A deeply amused, laugh-choked voice drifted from the dog-free side: “What … is … the password?”

“You fucker, open this door!”

“That,” the king of the vampires replied, “was last week’s password.”

“Sinclair!”

“Also incorrect.”

“You shit! You think there won’t be giant payback for this? There will be major giant payback, asshat! Enjoy sleeping on the couch for the next
five decades
.” I risked a glance over my shoulder, not letting up the hammering. They were everywhere! They were going to get drool and fur all over my shoes! Then they would poop, which also would get all over my shoes! I was living one of my worst nightmares, though usually in that dream I was naked, except for shoes I knew were goners, like how you know terrible things in your dreams. Things that are all the more horrifying because you also know, in your dream, that you can’t stop it. Nothing can stop it. Poop everywhere. Poop-smeared Prada. Everywhere.
My God, my God, why hast thou forsaken me?

“You realize you’re not in any actual danger, darling.”

“Sez you, butt monkey! Open! This! Door! That’s a royal command, buddy, from your queen. Who is allowed to give royal commands and also allowed to kill you and
eat
you if you disobey, and I don’t mean that in a sexy way, either!”

The door opened so quickly I fell into our entryway, shrieking all the way down. “Die! Die! Die! D—oh. I’m inside now.”

Sinclair shut the door, and I heard the thud-thud of a couple of the dogs not being able to stop in time and running into the door. Heh. Stupid dogs. “Why didn’t I try the royal-command thing first?” I groaned from my splayed position on the floor.

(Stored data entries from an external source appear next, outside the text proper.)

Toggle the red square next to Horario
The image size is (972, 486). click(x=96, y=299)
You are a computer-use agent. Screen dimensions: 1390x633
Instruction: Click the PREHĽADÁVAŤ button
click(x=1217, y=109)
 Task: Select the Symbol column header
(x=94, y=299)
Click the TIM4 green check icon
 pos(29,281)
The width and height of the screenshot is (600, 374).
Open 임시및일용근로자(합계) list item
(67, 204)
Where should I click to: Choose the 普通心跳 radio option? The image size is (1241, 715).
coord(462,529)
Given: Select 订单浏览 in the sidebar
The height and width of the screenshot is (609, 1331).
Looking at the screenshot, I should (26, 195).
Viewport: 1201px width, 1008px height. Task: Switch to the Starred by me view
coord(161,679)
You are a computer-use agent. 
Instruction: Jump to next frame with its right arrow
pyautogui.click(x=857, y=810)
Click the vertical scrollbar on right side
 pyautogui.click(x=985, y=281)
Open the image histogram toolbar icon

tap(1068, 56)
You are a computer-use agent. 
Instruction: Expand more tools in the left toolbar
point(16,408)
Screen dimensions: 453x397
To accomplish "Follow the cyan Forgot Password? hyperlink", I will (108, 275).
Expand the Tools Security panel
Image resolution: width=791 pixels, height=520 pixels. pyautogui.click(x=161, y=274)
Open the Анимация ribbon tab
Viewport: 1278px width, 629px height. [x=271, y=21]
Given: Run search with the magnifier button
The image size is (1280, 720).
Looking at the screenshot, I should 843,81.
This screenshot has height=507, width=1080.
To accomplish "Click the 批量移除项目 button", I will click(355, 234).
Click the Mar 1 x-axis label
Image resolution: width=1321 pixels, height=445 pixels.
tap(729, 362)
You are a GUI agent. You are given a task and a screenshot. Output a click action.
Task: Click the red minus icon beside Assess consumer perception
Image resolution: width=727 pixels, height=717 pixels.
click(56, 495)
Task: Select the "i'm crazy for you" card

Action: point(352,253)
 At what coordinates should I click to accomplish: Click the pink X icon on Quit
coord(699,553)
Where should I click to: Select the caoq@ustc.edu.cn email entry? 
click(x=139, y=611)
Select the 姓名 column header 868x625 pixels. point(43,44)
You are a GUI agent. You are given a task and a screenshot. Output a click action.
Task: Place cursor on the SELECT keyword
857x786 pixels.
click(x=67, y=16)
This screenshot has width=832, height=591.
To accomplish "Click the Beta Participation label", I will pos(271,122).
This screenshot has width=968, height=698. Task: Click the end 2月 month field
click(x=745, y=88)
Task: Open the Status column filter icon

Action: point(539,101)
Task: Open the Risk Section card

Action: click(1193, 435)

My ferociously handsome, smart, hot, evil husband was looking down at me from his six-foot-plus height, faultlessly dressed in a navy blue Hugo Boss suit, a crisp pale blue dress shirt, and the tie Marc

(
O God. Marc.)

had given him as a gag gift: it had a navy background and the standard physician’s eye chart in white. “Read the second line from the bottom” … like that. “Because, my heart, you so rarely think of yourself as our queen.”

“Huh?” The tie had surprised me; I wasn’t the only one missing Marc, and should try harder to keep that in mind. “Oh, right, why I should’ve tried the command thing first.”

“Yes indeed, my own. You should have.”

“Really, Sink Lair?” I rolled over and glared at him. “Are you really gonna compound your gross evil errors by lecturing me into a boredom coma and then not helping me up?”

“Oh, never.” He smiled and stuck out his hand. “As your subject and your husband and your cosovereign—”

“How can you be my subject and my cosovereign?”

“—lecturing you is my prerogative, and only mine. Unless, of course, you count your dear mother. Or Jessica. Or—”

“Please make it stop,” I begged no one in particular. I grabbed his outstretched hand and used it to haul myself to my feet. It might have been how Jack felt climbing the beanstalk. Sinclair was really tall. Climbing him to the top took forever. “And in case you didn’t hear all my yelling—”

“All of St. Paul heard it, darling.”

“I hate you, you treacherous jerk.”

“Ah, but I love you, my dearest queen.”

“You should save time,” I threatened, “and make up one of the sofas now as opposed to waiting until dawn.”

“How is it outside?” he asked, a rare look on his face. It took me a second to place it. Nostalgic? No. Wistful. Yeah, that was it. Sinclair had grown up on a farm some fifteen decades ago (or however long ago he’d lived before he’d died, I could never remember), and missed sunshine like I missed a new spring collection the autumn before. “Is it very cold?”